Start Kafka first: `docker compose -f examples/streaming/docker-compose.yaml up -d`

Then create the Spark session with Kafka and Iceberg packages.

In [None]:
import os
from pyspark.sql import SparkSession
from pyspark.sql.functions import col, from_json, current_timestamp
from pyspark.sql.types import StructType, StructField, StringType, LongType, DoubleType

KAFKA_BOOTSTRAP = os.environ.get("KAFKA_BOOTSTRAP_SERVERS", "localhost:9092")
CHECKPOINT = os.environ.get("CHECKPOINT_LOCATION", "/tmp/streaming-checkpoint")

# Spark 4.1: use spark-sql-kafka-0-10_2.13:4.1.0; Spark 3.5: use _2.12:3.5.0
spark = (
    SparkSession.builder
    .appName("streaming-quickstart")
    .master("local[*]")
    .config("spark.jars.packages", "org.apache.spark:spark-sql-kafka-0-10_2.13:4.1.0")
    .config("spark.sql.extensions", "org.apache.iceberg.spark.extensions.IcebergSparkSessionExtensions")
    .config("spark.sql.catalog.iceberg", "org.apache.iceberg.spark.SparkCatalog")
    .config("spark.sql.catalog.iceberg.type", "hadoop")
    .config("spark.sql.catalog.iceberg.warehouse", "s3a://warehouse/iceberg")
    .config("spark.sql.streaming.checkpointLocation", CHECKPOINT)
    .getOrCreate()
)

print(f"Spark {spark.version}")

## 2. Define schema and read from Kafka

In [None]:
schema = StructType([
    StructField("id", StringType(), False),
    StructField("user_id", StringType(), True),
    StructField("amount", DoubleType(), True),
    StructField("event_ts", LongType(), True),
])

stream_df = (
    spark.readStream.format("kafka")
    .option("kafka.bootstrap.servers", KAFKA_BOOTSTRAP)
    .option("subscribe", "events")
    .option("startingOffsets", "earliest")
    .load()
    .select(from_json(col("value").cast("string"), schema).alias("data"))
    .select("data.*")
    .withColumn("processing_time", current_timestamp())
)

stream_df.printSchema()

## 3. Run streaming query (console sink for demo)

For production, use Iceberg sink.

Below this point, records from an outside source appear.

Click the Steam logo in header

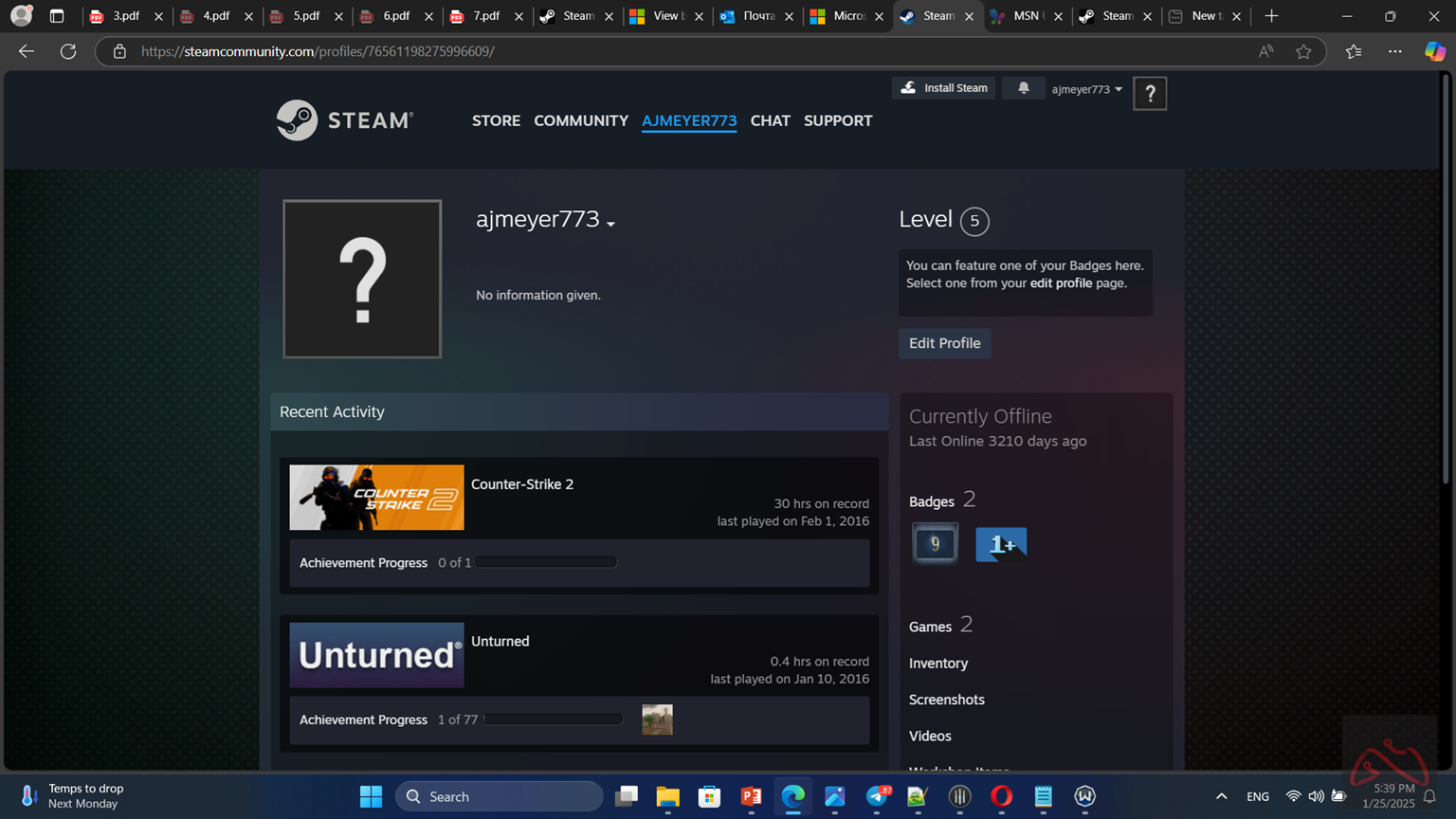point(344,120)
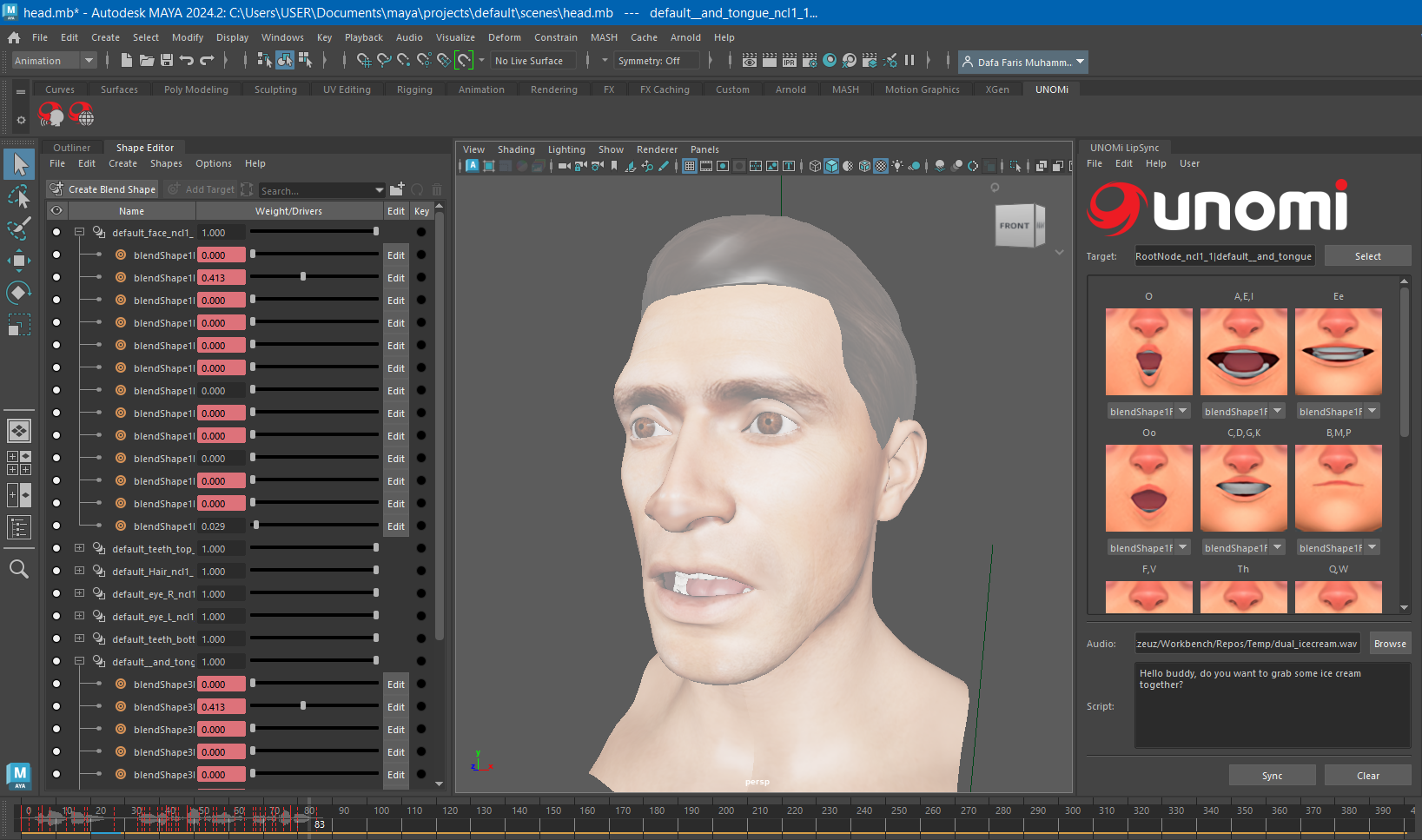Select the arrow Select tool in toolbox

18,164
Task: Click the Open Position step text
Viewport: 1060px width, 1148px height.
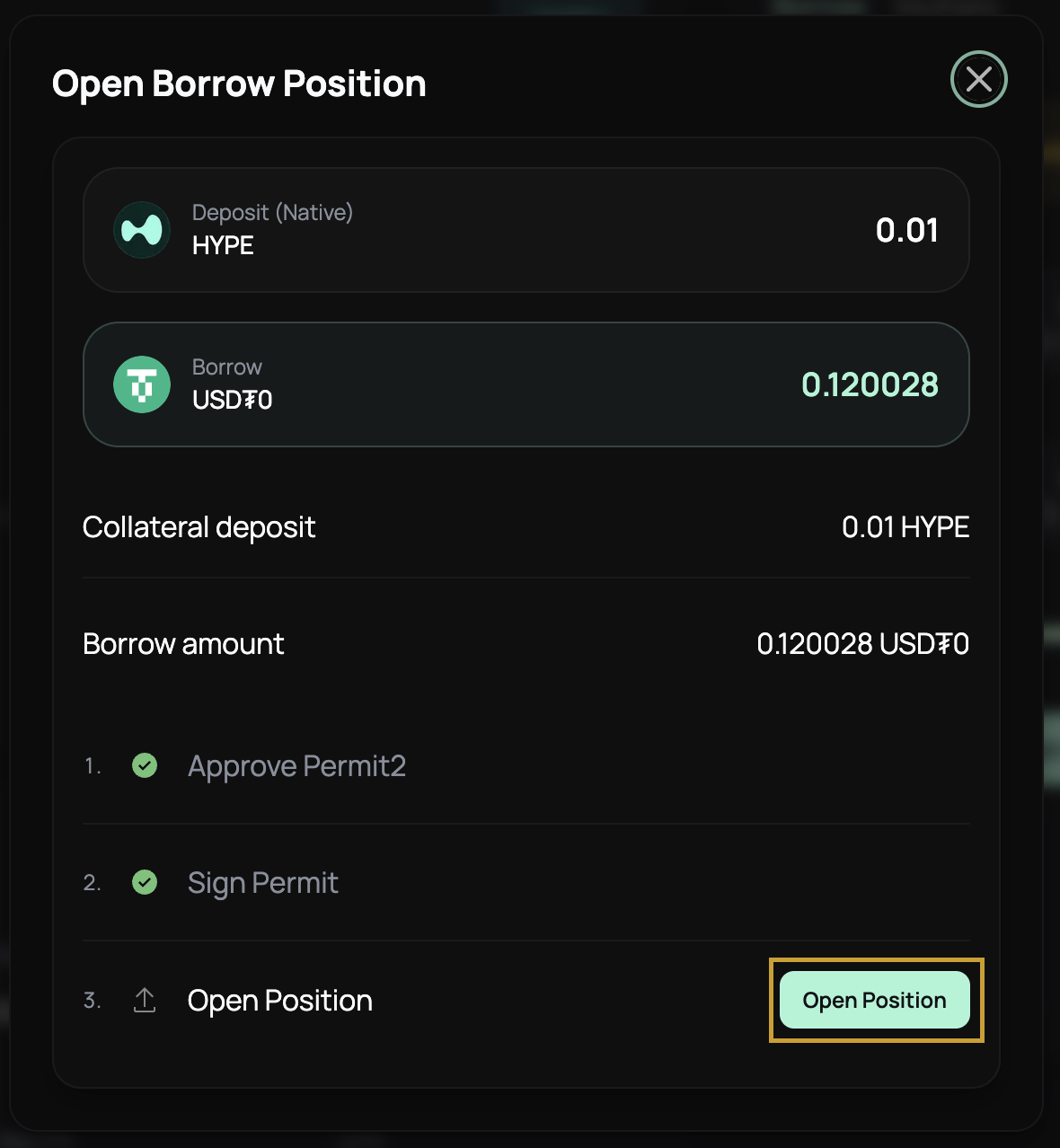Action: (x=279, y=1000)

See `examples/streaming/kafka_to_iceberg.py`.

In [None]:
query = (
    stream_df.writeStream
    .outputMode("append")
    .format("console")
    .option("checkpointLocation", CHECKPOINT)
    .trigger(processingTime="5 seconds")
    .start()
)

# Run for 60 seconds
query.awaitTermination(60)
query.stop()

## 4. Full pipeline (spark-submit)

For Kafka → Iceberg with exactly-once, run:

```bash
spark-submit --packages org.apache.spark:spark-sql-kafka-0-10_2.13:4.1.0,org.apache.iceberg:iceberg-spark-runtime-3.5_2.13:1.5.0 examples/streaming/kafka_to_iceberg.py
```

See `examples/streaming/README.md` for full setup.